- _PROBLEM DESCRIPTION_
Could you copy every entry exactly, dropping the pictures?

▬▬▬▬▬▬

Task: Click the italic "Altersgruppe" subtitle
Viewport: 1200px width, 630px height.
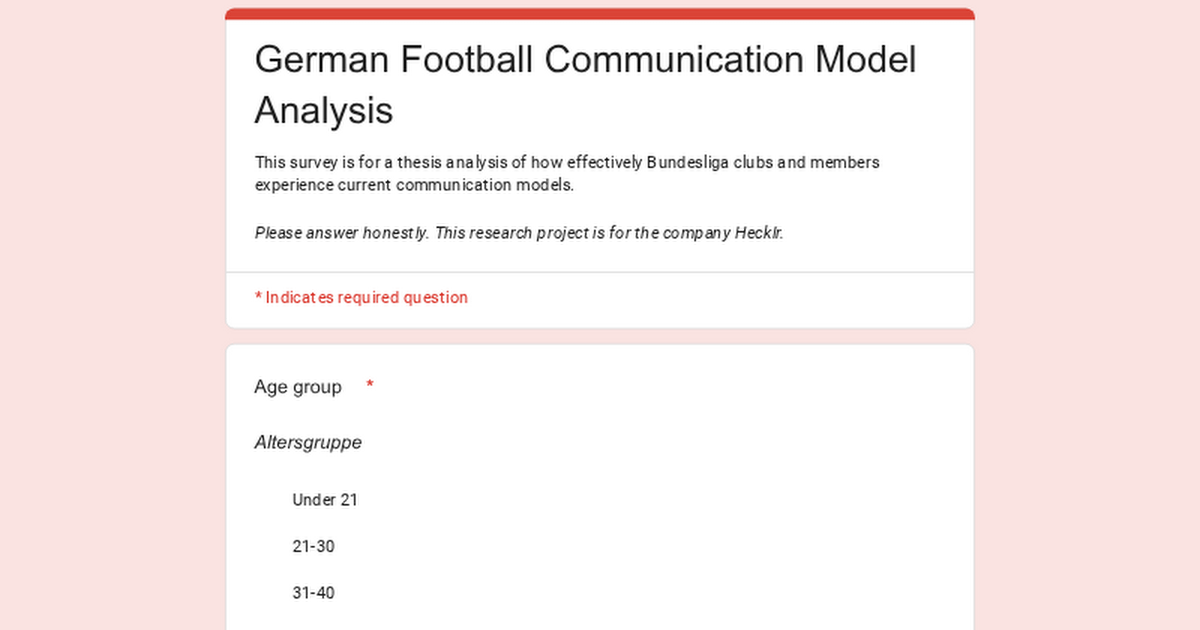Action: coord(308,442)
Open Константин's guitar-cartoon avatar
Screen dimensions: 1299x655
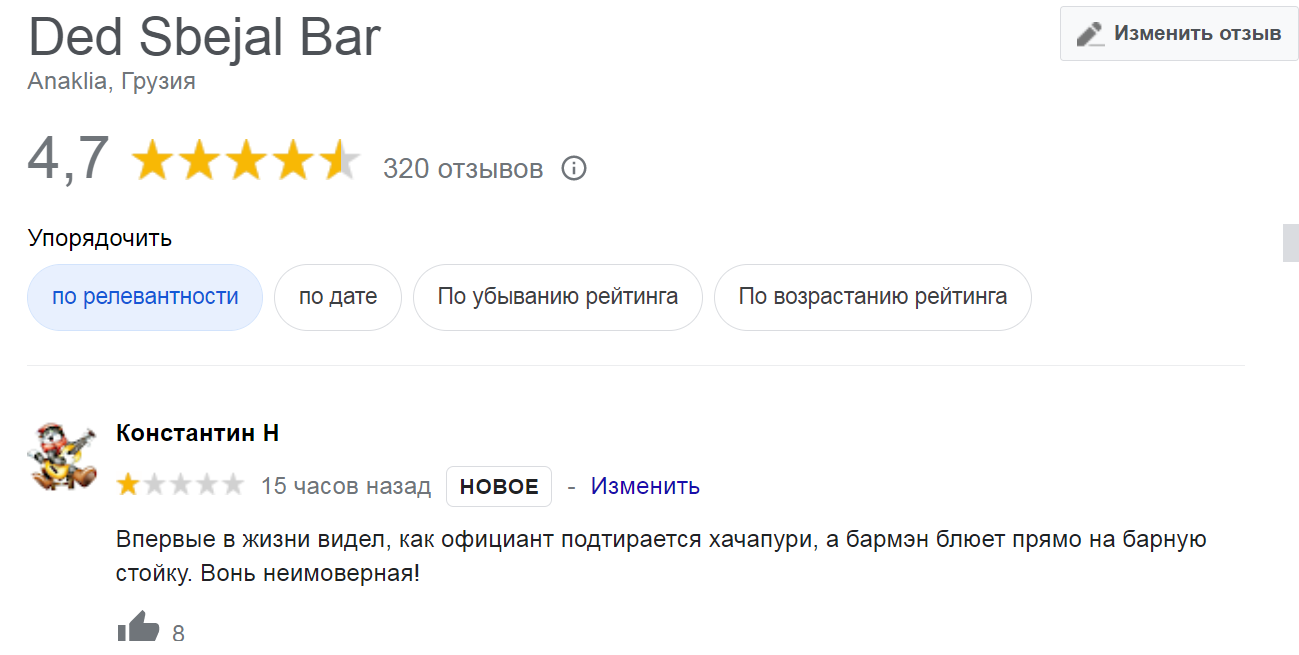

▬▬▬▬▬▬

- _SOLUTION FOR THIS TASK_
Task: Click the italic "Altersgruppe" subtitle
Viewport: 1200px width, 630px height.
Action: coord(308,442)
Open Константин's guitar-cartoon avatar
Screen dimensions: 1299x655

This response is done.